What to produce: Please copy out each of the following items word for word, keeping every line as it stands.

— Start —

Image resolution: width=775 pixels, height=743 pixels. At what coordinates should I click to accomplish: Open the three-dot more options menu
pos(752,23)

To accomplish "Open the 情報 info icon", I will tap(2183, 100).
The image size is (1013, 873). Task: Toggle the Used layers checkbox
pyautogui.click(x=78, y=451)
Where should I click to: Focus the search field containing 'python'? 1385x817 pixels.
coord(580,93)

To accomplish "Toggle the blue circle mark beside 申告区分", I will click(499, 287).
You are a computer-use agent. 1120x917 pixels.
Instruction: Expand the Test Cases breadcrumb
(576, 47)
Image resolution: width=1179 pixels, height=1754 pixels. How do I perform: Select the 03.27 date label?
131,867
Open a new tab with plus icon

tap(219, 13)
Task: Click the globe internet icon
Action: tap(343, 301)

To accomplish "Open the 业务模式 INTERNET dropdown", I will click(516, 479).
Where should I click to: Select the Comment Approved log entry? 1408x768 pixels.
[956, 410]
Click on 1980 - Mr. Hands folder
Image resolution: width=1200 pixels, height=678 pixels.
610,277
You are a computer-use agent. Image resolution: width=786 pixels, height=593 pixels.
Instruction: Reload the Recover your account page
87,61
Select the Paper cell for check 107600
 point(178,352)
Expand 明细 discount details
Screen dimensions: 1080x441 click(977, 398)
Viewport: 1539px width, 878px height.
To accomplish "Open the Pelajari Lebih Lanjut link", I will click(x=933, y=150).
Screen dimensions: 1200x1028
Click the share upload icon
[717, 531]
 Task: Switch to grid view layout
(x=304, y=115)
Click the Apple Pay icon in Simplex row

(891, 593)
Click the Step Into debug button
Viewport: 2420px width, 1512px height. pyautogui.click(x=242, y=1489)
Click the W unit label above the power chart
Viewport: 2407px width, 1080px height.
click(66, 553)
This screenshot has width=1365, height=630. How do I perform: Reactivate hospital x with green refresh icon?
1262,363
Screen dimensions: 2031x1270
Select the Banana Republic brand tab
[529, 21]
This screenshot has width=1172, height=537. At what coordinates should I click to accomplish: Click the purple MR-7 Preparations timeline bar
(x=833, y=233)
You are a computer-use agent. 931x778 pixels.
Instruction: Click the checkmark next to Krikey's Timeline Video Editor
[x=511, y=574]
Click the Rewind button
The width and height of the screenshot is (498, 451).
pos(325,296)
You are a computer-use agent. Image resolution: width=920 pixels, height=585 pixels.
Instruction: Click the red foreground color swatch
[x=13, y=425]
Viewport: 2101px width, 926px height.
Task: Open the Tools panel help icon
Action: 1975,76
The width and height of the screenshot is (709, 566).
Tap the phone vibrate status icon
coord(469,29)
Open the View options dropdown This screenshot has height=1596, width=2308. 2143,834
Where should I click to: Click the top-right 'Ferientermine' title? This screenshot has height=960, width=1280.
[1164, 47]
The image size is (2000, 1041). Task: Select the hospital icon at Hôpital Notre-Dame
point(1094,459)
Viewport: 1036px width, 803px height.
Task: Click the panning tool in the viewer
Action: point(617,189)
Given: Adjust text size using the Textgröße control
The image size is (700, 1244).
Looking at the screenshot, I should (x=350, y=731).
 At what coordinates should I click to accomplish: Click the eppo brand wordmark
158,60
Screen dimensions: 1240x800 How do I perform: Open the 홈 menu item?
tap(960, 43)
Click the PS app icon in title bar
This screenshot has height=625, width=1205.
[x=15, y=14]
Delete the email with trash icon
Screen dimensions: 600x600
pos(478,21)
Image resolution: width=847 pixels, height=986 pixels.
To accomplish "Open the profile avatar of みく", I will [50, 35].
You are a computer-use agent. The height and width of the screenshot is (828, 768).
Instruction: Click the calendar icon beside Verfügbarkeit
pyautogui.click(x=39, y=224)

— End —

Solution below:
Image resolution: width=775 pixels, height=743 pixels. At what coordinates should I click to accomplish: Open the three-dot more options menu
pos(752,23)

To accomplish "Open the 情報 info icon", I will tap(2183, 100).
The image size is (1013, 873). Task: Toggle the Used layers checkbox
pyautogui.click(x=78, y=451)
Where should I click to: Focus the search field containing 'python'? 1385x817 pixels.
coord(580,93)

To accomplish "Toggle the blue circle mark beside 申告区分", I will click(499, 287).
You are a computer-use agent. 1120x917 pixels.
Instruction: Expand the Test Cases breadcrumb
(576, 47)
Image resolution: width=1179 pixels, height=1754 pixels. How do I perform: Select the 03.27 date label?
131,867
Open a new tab with plus icon

tap(219, 13)
Task: Click the globe internet icon
Action: tap(343, 301)

To accomplish "Open the 业务模式 INTERNET dropdown", I will click(516, 479).
Where should I click to: Select the Comment Approved log entry? 1408x768 pixels.
[956, 410]
Click on 1980 - Mr. Hands folder
Image resolution: width=1200 pixels, height=678 pixels.
610,277
You are a computer-use agent. Image resolution: width=786 pixels, height=593 pixels.
Instruction: Reload the Recover your account page
87,61
Select the Paper cell for check 107600
 point(178,352)
Expand 明细 discount details
Screen dimensions: 1080x441 click(977, 398)
Viewport: 1539px width, 878px height.
To accomplish "Open the Pelajari Lebih Lanjut link", I will click(x=933, y=150).
Screen dimensions: 1200x1028
Click the share upload icon
[717, 531]
 Task: Switch to grid view layout
(x=304, y=115)
Click the Apple Pay icon in Simplex row

(891, 593)
Click the Step Into debug button
Viewport: 2420px width, 1512px height. pyautogui.click(x=242, y=1489)
Click the W unit label above the power chart
Viewport: 2407px width, 1080px height.
click(66, 553)
This screenshot has width=1365, height=630. How do I perform: Reactivate hospital x with green refresh icon?
1262,363
Screen dimensions: 2031x1270
Select the Banana Republic brand tab
[529, 21]
This screenshot has width=1172, height=537. At what coordinates should I click to accomplish: Click the purple MR-7 Preparations timeline bar
(x=833, y=233)
You are a computer-use agent. 931x778 pixels.
Instruction: Click the checkmark next to Krikey's Timeline Video Editor
[x=511, y=574]
Click the Rewind button
The width and height of the screenshot is (498, 451).
pos(325,296)
You are a computer-use agent. Image resolution: width=920 pixels, height=585 pixels.
Instruction: Click the red foreground color swatch
[x=13, y=425]
Viewport: 2101px width, 926px height.
Task: Open the Tools panel help icon
Action: 1975,76
The width and height of the screenshot is (709, 566).
Tap the phone vibrate status icon
coord(469,29)
Open the View options dropdown This screenshot has height=1596, width=2308. 2143,834
Where should I click to: Click the top-right 'Ferientermine' title? This screenshot has height=960, width=1280.
[1164, 47]
The image size is (2000, 1041). Task: Select the hospital icon at Hôpital Notre-Dame
point(1094,459)
Viewport: 1036px width, 803px height.
Task: Click the panning tool in the viewer
Action: point(617,189)
Given: Adjust text size using the Textgröße control
The image size is (700, 1244).
Looking at the screenshot, I should (x=350, y=731).
 At what coordinates should I click to accomplish: Click the eppo brand wordmark
158,60
Screen dimensions: 1240x800 How do I perform: Open the 홈 menu item?
tap(960, 43)
Click the PS app icon in title bar
This screenshot has height=625, width=1205.
[x=15, y=14]
Delete the email with trash icon
Screen dimensions: 600x600
pos(478,21)
Image resolution: width=847 pixels, height=986 pixels.
To accomplish "Open the profile avatar of みく", I will [50, 35].
You are a computer-use agent. The height and width of the screenshot is (828, 768).
Instruction: Click the calendar icon beside Verfügbarkeit
pyautogui.click(x=39, y=224)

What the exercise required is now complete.